Daminc said:
I've read about "luminiferous aether" a while ago (after a debate I had with someone about a similar subject) and it didn't match what I had in my head.
From what I read in your post, I still think it does.
Light travels from a distant star and hits Earth. Light from the same star hits another planet, of a similar distance away, with the same magnitude.
Now, I cannot understand how the same photons that left the star would hit Earth because of the dispersion over that distance
I'm not entirely sure what you mean by "dispersion" here. I suspect you imagine that, because the number of photons must be finite and the star is too far away, then individual photons get too "spread out" making it difficult for them to hit the earth. If that is the case then well, you just got acquainted to a dilemma already known by physicists for a long time.
The simplest explanation for how the star can be seen from any point in space (that is, photons never get "dispersed" and there are no points in space in which the star becomes invisible) is that light is a wave, not a particle. By shining, the star creates "bubbles" which travel through 3D space; the larger the surface of the bubble (in other words, the farther from the star it travels), the less intense it becomes, but the bubble is still covering an entire section of 3D space, making the star visible from any point. (I hope you get this, it's easier to draw than to explain)
Scientists were happy with that explanation, until Einstein demonstrated that photons interact with electrons as if they (the photons) were particles, not waves. This is, in essence, the short story of the strange thing known as the principle of duality - light travels as waves but interacts as particles, which is the same as saying it is a wave when we are not looking, and a particle when we are. It's oversimplifying and missing a few details, but the essence is there.
Now if you feel confused about this, worry not. Absolutely everyone else is.

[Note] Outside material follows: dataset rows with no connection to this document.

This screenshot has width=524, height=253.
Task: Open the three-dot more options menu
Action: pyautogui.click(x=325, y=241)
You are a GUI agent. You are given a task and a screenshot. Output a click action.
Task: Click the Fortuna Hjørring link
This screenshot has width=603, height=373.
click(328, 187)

which is why I imagined a similar effect of a white ball hitting a rack of red balls (snooker). The white ball is the photon leaving the star and the red ball is the photon actually hitting the Earth (which is similar to Netwton,s Cradle).

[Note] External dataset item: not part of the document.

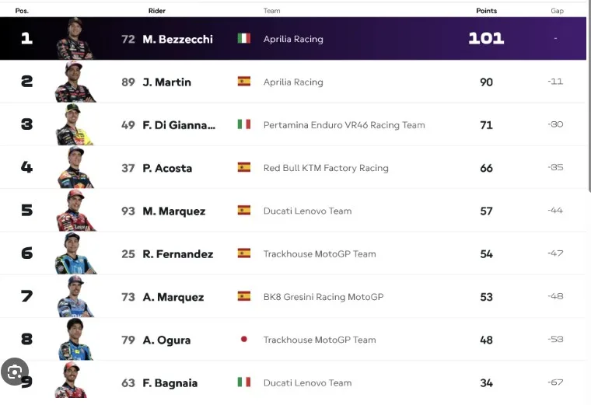Select rider name P. Acosta

click(x=167, y=168)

Again, not sure I get your explanation, but it seems to conform to the scientific notion that light begins and ends as a particle, but travels as a wave.
In my head I invisioned a lattice type framework that is space/time (which my friend insisted was the "luminiferous aether" and dismissed) but I don't think this was the case. It started with that model to describe gravity. You know the one, it showed a rubber sheet with a ball in the centre of it and marked with a grid to show the distortion of space/time.

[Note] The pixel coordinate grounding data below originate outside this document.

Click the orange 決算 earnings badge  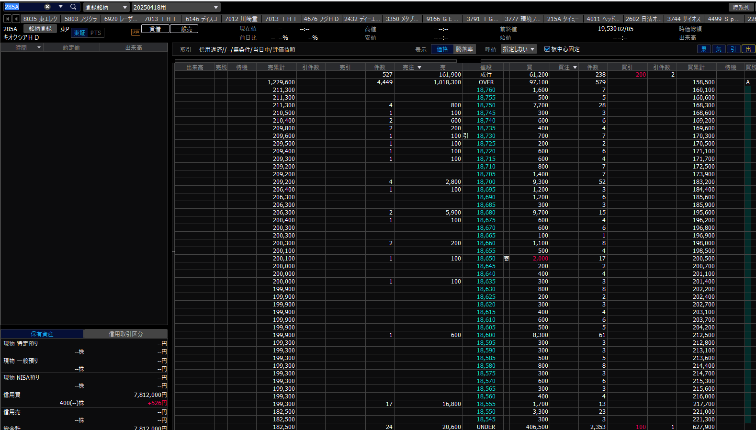click(x=135, y=32)
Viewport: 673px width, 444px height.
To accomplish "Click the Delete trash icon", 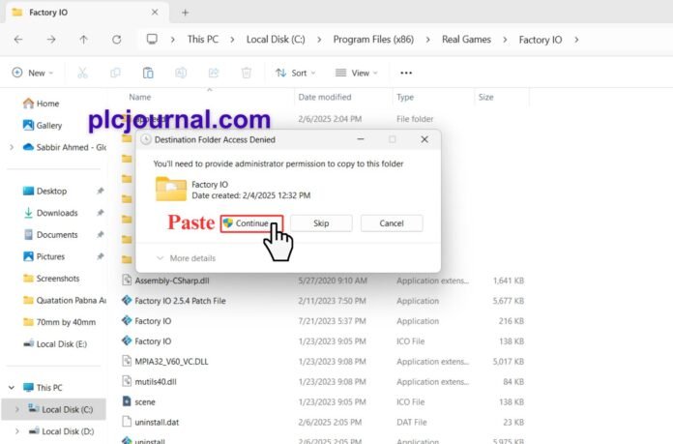I will pos(247,73).

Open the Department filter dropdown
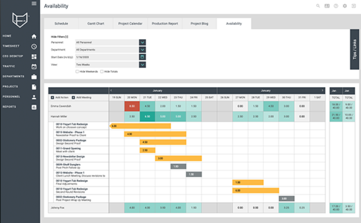(x=142, y=50)
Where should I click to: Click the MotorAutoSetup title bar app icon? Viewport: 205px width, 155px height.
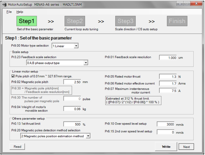click(4, 5)
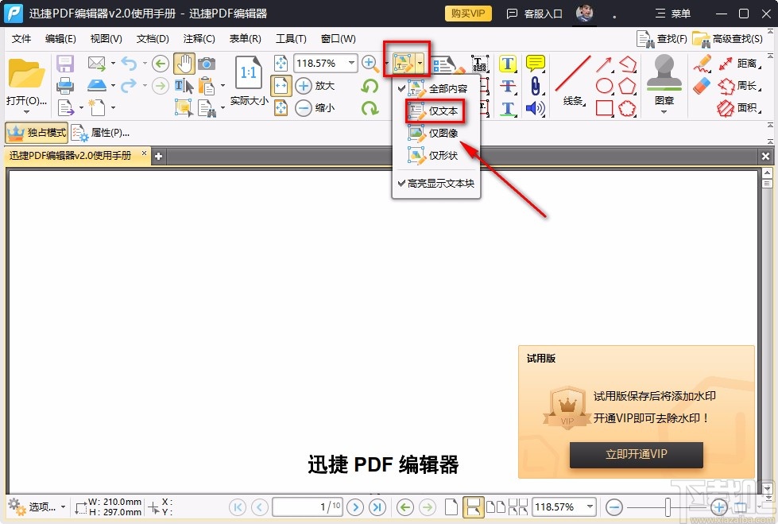The height and width of the screenshot is (524, 778).
Task: Select the circle shape drawing tool
Action: coord(606,86)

The lattice framework was me trying to envision what the model would be like in 3d and how the lattice would be effected with varying degrees of energy introduced (dispersed and localised) and it appeared that the introduction of energy contracted the lattice cubes near the energy concentration which would stretch the lattice just outside the influence.
Well, from here on I totally lost you. Sorry.
This was stuff I was messing around with about 15 years ago just for something to keep my mind occupied but recently I read something about scientists debating whether the speed of light has always been constant which reminded me of the stuff I've just typed.
The constancy of the speed of light is not a well-understood issue, even among physicists. The best explanation I've seen so far is that c is constant by definition, like the meter, the second, and other fundamental units. If that is really the case, then it doesn't even make sense to talk about the speed of light being different than what it is today. That would be equivalent to saying that a meter could have been shorter in the past than it is today, which is foolish because at any given point a meter has always had the exact length of... a meter!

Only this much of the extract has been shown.